GOAL OF THE EXERCISE: Give every line of the entries below as a Markdown table with the columns "Row" and "Text", numbering the rows in order and leaving out blank lines.

+ + + +

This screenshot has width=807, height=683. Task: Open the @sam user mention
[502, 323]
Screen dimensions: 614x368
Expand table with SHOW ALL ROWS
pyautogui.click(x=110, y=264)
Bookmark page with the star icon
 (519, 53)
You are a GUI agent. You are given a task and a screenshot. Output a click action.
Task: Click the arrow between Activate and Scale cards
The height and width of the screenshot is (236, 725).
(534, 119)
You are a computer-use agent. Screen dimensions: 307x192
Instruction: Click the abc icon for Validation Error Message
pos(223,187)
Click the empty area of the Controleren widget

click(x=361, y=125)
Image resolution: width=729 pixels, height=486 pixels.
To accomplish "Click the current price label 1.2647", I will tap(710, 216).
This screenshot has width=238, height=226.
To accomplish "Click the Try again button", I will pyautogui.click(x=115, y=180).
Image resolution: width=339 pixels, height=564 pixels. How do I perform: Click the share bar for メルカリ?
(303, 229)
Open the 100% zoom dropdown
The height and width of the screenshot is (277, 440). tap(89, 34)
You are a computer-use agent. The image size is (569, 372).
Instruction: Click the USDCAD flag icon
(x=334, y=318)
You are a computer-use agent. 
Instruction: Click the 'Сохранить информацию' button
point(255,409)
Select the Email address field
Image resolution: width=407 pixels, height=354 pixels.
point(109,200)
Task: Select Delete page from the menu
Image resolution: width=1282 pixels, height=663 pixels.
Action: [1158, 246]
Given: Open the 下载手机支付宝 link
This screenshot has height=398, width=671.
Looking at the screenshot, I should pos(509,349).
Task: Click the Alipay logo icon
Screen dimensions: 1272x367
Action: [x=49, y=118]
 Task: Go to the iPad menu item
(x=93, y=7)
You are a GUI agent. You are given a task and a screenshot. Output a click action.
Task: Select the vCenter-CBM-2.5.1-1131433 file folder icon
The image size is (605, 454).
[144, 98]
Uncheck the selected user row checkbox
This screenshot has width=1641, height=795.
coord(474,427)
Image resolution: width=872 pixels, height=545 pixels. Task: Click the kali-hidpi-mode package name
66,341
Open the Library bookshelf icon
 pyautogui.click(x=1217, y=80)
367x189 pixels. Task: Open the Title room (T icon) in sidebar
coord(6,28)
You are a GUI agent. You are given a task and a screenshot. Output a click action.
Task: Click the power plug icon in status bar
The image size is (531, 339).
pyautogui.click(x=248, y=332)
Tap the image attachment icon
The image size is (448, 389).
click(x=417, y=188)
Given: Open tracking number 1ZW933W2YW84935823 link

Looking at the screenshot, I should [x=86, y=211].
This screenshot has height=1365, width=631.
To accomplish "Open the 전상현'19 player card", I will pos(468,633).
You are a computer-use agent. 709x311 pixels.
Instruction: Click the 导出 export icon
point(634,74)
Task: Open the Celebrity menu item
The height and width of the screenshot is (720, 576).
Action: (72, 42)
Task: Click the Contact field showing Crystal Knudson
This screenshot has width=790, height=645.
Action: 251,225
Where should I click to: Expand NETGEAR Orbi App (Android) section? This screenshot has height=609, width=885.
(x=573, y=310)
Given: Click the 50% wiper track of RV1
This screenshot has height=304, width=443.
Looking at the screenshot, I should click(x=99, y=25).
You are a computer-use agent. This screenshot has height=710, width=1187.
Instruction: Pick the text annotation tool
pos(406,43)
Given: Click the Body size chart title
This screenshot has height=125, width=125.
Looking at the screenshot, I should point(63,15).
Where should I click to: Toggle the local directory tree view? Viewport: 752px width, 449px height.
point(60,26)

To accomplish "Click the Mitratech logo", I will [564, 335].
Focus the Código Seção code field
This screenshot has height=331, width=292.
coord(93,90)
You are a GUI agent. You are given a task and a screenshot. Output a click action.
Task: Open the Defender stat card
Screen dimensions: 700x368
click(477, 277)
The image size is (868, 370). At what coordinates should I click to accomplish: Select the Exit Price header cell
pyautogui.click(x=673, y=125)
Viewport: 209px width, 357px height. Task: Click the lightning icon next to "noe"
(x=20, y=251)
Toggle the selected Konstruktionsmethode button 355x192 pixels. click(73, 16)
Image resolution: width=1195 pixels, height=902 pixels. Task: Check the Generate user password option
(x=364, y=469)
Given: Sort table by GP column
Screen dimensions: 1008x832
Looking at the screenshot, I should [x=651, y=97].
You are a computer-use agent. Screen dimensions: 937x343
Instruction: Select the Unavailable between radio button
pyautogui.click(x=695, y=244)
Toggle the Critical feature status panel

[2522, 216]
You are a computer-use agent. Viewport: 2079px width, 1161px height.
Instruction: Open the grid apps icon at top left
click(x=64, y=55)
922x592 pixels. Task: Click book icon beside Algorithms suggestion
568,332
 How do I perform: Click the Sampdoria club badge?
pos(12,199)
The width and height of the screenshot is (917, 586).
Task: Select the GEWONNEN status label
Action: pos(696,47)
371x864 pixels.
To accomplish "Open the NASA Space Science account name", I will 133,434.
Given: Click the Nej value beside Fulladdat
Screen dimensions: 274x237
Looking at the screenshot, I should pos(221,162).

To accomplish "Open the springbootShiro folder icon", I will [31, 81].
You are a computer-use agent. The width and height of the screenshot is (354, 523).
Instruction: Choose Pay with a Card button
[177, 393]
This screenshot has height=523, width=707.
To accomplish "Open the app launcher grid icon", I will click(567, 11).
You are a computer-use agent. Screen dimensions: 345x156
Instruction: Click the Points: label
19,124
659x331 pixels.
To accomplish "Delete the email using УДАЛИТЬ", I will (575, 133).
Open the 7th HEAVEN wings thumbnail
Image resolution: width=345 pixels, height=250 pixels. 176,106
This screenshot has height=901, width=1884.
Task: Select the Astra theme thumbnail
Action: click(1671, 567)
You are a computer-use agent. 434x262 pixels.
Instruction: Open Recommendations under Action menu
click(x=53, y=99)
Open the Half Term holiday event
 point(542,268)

+ + + +

PROBLEM SOLUTION:
| Row | Text |
|---|---|
| 1 | This screenshot has width=807, height=683. Task: Open the @sam user mention |
| 2 | [502, 323] |
| 3 | Screen dimensions: 614x368 |
| 4 | Expand table with SHOW ALL ROWS |
| 5 | pyautogui.click(x=110, y=264) |
| 6 | Bookmark page with the star icon |
| 7 |  (519, 53) |
| 8 | You are a GUI agent. You are given a task and a screenshot. Output a click action. |
| 9 | Task: Click the arrow between Activate and Scale cards |
| 10 | The height and width of the screenshot is (236, 725). |
| 11 | (534, 119) |
| 12 | You are a computer-use agent. Screen dimensions: 307x192 |
| 13 | Instruction: Click the abc icon for Validation Error Message |
| 14 | pos(223,187) |
| 15 | Click the empty area of the Controleren widget |
| 16 | click(x=361, y=125) |
| 17 | Image resolution: width=729 pixels, height=486 pixels. |
| 18 | To accomplish "Click the current price label 1.2647", I will tap(710, 216). |
| 19 | This screenshot has width=238, height=226. |
| 20 | To accomplish "Click the Try again button", I will pyautogui.click(x=115, y=180). |
| 21 | Image resolution: width=339 pixels, height=564 pixels. How do I perform: Click the share bar for メルカリ? |
| 22 | (303, 229) |
| 23 | Open the 100% zoom dropdown |
| 24 | The height and width of the screenshot is (277, 440). tap(89, 34) |
| 25 | You are a computer-use agent. The image size is (569, 372). |
| 26 | Instruction: Click the USDCAD flag icon |
| 27 | (x=334, y=318) |
| 28 | You are a computer-use agent.  |
| 29 | Instruction: Click the 'Сохранить информацию' button |
| 30 | point(255,409) |
| 31 | Select the Email address field |
| 32 | Image resolution: width=407 pixels, height=354 pixels. |
| 33 | point(109,200) |
| 34 | Task: Select Delete page from the menu |
| 35 | Image resolution: width=1282 pixels, height=663 pixels. |
| 36 | Action: [1158, 246] |
| 37 | Given: Open the 下载手机支付宝 link |
| 38 | This screenshot has height=398, width=671. |
| 39 | Looking at the screenshot, I should pos(509,349). |
| 40 | Task: Click the Alipay logo icon |
| 41 | Screen dimensions: 1272x367 |
| 42 | Action: [x=49, y=118] |
| 43 |  Task: Go to the iPad menu item |
| 44 | (x=93, y=7) |
| 45 | You are a GUI agent. You are given a task and a screenshot. Output a click action. |
| 46 | Task: Select the vCenter-CBM-2.5.1-1131433 file folder icon |
| 47 | The image size is (605, 454). |
| 48 | [144, 98] |
| 49 | Uncheck the selected user row checkbox |
| 50 | This screenshot has width=1641, height=795. |
| 51 | coord(474,427) |
| 52 | Image resolution: width=872 pixels, height=545 pixels. Task: Click the kali-hidpi-mode package name |
| 53 | 66,341 |
| 54 | Open the Library bookshelf icon |
| 55 |  pyautogui.click(x=1217, y=80) |
| 56 | 367x189 pixels. Task: Open the Title room (T icon) in sidebar |
| 57 | coord(6,28) |
| 58 | You are a GUI agent. You are given a task and a screenshot. Output a click action. |
| 59 | Task: Click the power plug icon in status bar |
| 60 | The image size is (531, 339). |
| 61 | pyautogui.click(x=248, y=332) |
| 62 | Tap the image attachment icon |
| 63 | The image size is (448, 389). |
| 64 | click(x=417, y=188) |
| 65 | Given: Open tracking number 1ZW933W2YW84935823 link |
| 66 | Looking at the screenshot, I should [x=86, y=211]. |
| 67 | This screenshot has height=1365, width=631. |
| 68 | To accomplish "Open the 전상현'19 player card", I will pos(468,633). |
| 69 | You are a computer-use agent. 709x311 pixels. |
| 70 | Instruction: Click the 导出 export icon |
| 71 | point(634,74) |
| 72 | Task: Open the Celebrity menu item |
| 73 | The height and width of the screenshot is (720, 576). |
| 74 | Action: (72, 42) |
| 75 | Task: Click the Contact field showing Crystal Knudson |
| 76 | This screenshot has width=790, height=645. |
| 77 | Action: 251,225 |
| 78 | Where should I click to: Expand NETGEAR Orbi App (Android) section? This screenshot has height=609, width=885. |
| 79 | (x=573, y=310) |
| 80 | Given: Click the 50% wiper track of RV1 |
| 81 | This screenshot has height=304, width=443. |
| 82 | Looking at the screenshot, I should click(x=99, y=25). |
| 83 | You are a computer-use agent. This screenshot has height=710, width=1187. |
| 84 | Instruction: Pick the text annotation tool |
| 85 | pos(406,43) |
| 86 | Given: Click the Body size chart title |
| 87 | This screenshot has height=125, width=125. |
| 88 | Looking at the screenshot, I should point(63,15). |
| 89 | Where should I click to: Toggle the local directory tree view? Viewport: 752px width, 449px height. |
| 90 | point(60,26) |
| 91 | To accomplish "Click the Mitratech logo", I will [564, 335]. |
| 92 | Focus the Código Seção code field |
| 93 | This screenshot has height=331, width=292. |
| 94 | coord(93,90) |
| 95 | You are a GUI agent. You are given a task and a screenshot. Output a click action. |
| 96 | Task: Open the Defender stat card |
| 97 | Screen dimensions: 700x368 |
| 98 | click(477, 277) |
| 99 | The image size is (868, 370). At what coordinates should I click to accomplish: Select the Exit Price header cell |
| 100 | pyautogui.click(x=673, y=125) |
| 101 | Viewport: 209px width, 357px height. Task: Click the lightning icon next to "noe" |
| 102 | (x=20, y=251) |
| 103 | Toggle the selected Konstruktionsmethode button 355x192 pixels. click(73, 16) |
| 104 | Image resolution: width=1195 pixels, height=902 pixels. Task: Check the Generate user password option |
| 105 | (x=364, y=469) |
| 106 | Given: Sort table by GP column |
| 107 | Screen dimensions: 1008x832 |
| 108 | Looking at the screenshot, I should [x=651, y=97]. |
| 109 | You are a computer-use agent. Screen dimensions: 937x343 |
| 110 | Instruction: Select the Unavailable between radio button |
| 111 | pyautogui.click(x=695, y=244) |
| 112 | Toggle the Critical feature status panel |
| 113 | [2522, 216] |
| 114 | You are a computer-use agent. Viewport: 2079px width, 1161px height. |
| 115 | Instruction: Open the grid apps icon at top left |
| 116 | click(x=64, y=55) |
| 117 | 922x592 pixels. Task: Click book icon beside Algorithms suggestion |
| 118 | 568,332 |
| 119 |  How do I perform: Click the Sampdoria club badge? |
| 120 | pos(12,199) |
| 121 | The width and height of the screenshot is (917, 586). |
| 122 | Task: Select the GEWONNEN status label |
| 123 | Action: pos(696,47) |
| 124 | 371x864 pixels. |
| 125 | To accomplish "Open the NASA Space Science account name", I will 133,434. |
| 126 | Given: Click the Nej value beside Fulladdat |
| 127 | Screen dimensions: 274x237 |
| 128 | Looking at the screenshot, I should pos(221,162). |
| 129 | To accomplish "Open the springbootShiro folder icon", I will [31, 81]. |
| 130 | You are a computer-use agent. The width and height of the screenshot is (354, 523). |
| 131 | Instruction: Choose Pay with a Card button |
| 132 | [177, 393] |
| 133 | This screenshot has height=523, width=707. |
| 134 | To accomplish "Open the app launcher grid icon", I will click(567, 11). |
| 135 | You are a computer-use agent. Screen dimensions: 345x156 |
| 136 | Instruction: Click the Points: label |
| 137 | 19,124 |
| 138 | 659x331 pixels. |
| 139 | To accomplish "Delete the email using УДАЛИТЬ", I will (575, 133). |
| 140 | Open the 7th HEAVEN wings thumbnail |
| 141 | Image resolution: width=345 pixels, height=250 pixels. 176,106 |
| 142 | This screenshot has height=901, width=1884. |
| 143 | Task: Select the Astra theme thumbnail |
| 144 | Action: click(1671, 567) |
| 145 | You are a computer-use agent. 434x262 pixels. |
| 146 | Instruction: Open Recommendations under Action menu |
| 147 | click(x=53, y=99) |
| 148 | Open the Half Term holiday event |
| 149 |  point(542,268) |